I visited Pho Garden recently for a bowl of the eponymous soup, one of Vietnam’s numerous glorious culinary contributions and a dish so arrestingly fragrant and delicious that it would be a strong contender for my last meal of choice, in the event such an occasion ever arose, perhaps in response to some unforgivable injustice I had committed, like willingly consuming processed cheese.
From a list of more than a dozen principally beef-based pho options, I opted for a large Pho Garden, which included beef meatballs, cooked, thin slices of flank steak, raw, paper-thin slices of flank steak, beef tripe and soft beef tendon.
Honeycomb tripe, featured in this dish, is sourced from the reticulum chamber of a cow’s stomach and is a wonderfully ornamental ingredient, pearl white with a coral-like pattern. It has a surprisingly delicate flavour and a pleasantly springy texture, expressing itself best, in my opinion, in supporting roles, as it did here.
Beef tendon, with its distinctly chewy and gelatinous texture, may not intuitively appeal to the conservative Western palate, but the ingredient reveals a tremendous depth of flavour that catches me off guard every time I eat it and makes me glad for its inclusion in the dish.
To my earlier point about the need for expert preparation of these types of ingredients, let it be said that Pho Garden’s deep mahagony pho broth is a force to be reckoned with and a backdrop against which tripe and tendon can positively sing.
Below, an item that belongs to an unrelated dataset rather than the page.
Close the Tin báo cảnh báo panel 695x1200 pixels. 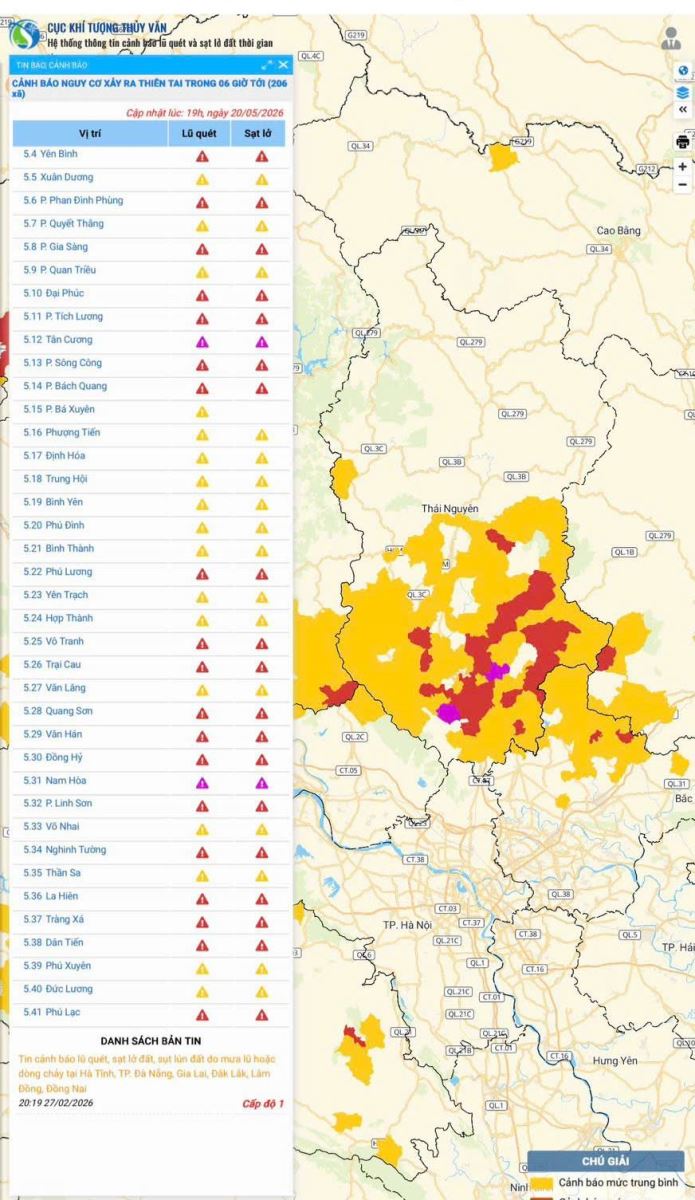coord(283,64)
The product of more than eight hours of systematic reduction, the broth is a rich and hearty affair based on roasted beef bones and the closely guarded family recipe of the restaurant’s ownership.
In my experience, some pho broths betray notes of over-roasted spices, including star anise and cinnamon, which can impart a cloying bitterness. Not so with Pho Garden’s elixir, which packs a bold but balanced wallop of flavour.
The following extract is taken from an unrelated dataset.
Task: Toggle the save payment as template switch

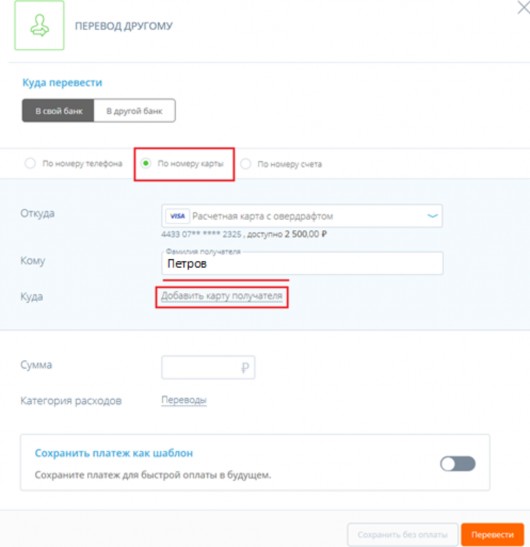Action: (x=457, y=464)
The raw beef cooks through almost instantly once dropped into the broth and helps to round out the complex flavours of the dish alongside the usual pho garnishes, which include bean sprouts, chilies, lime wedges, potently aromatic Asian basil, hoisin sauce and, in this case, a lovely homemade chili oil delicately scented with pureed lemongrass.
I added an order of Cha Gio, or deep-fried pork and vegetable spring rolls, to accompany my soup. The rolls were densely packed and liberally infused with garlic. A traditional dip of fish sauce, subtly sweetened citrus juice, rice vinegar, and chilies accompanied the rolls and added a welcome salty tanginess.
In the name of research, I strayed from the pho menu and sampled a dish of seafood and vegetables on rice, a satisfying, simple creation featuring prawns, cuttlefish, scallops, vegetables, and sweet sautéed onions all tossed in a garlic-heavy sauce.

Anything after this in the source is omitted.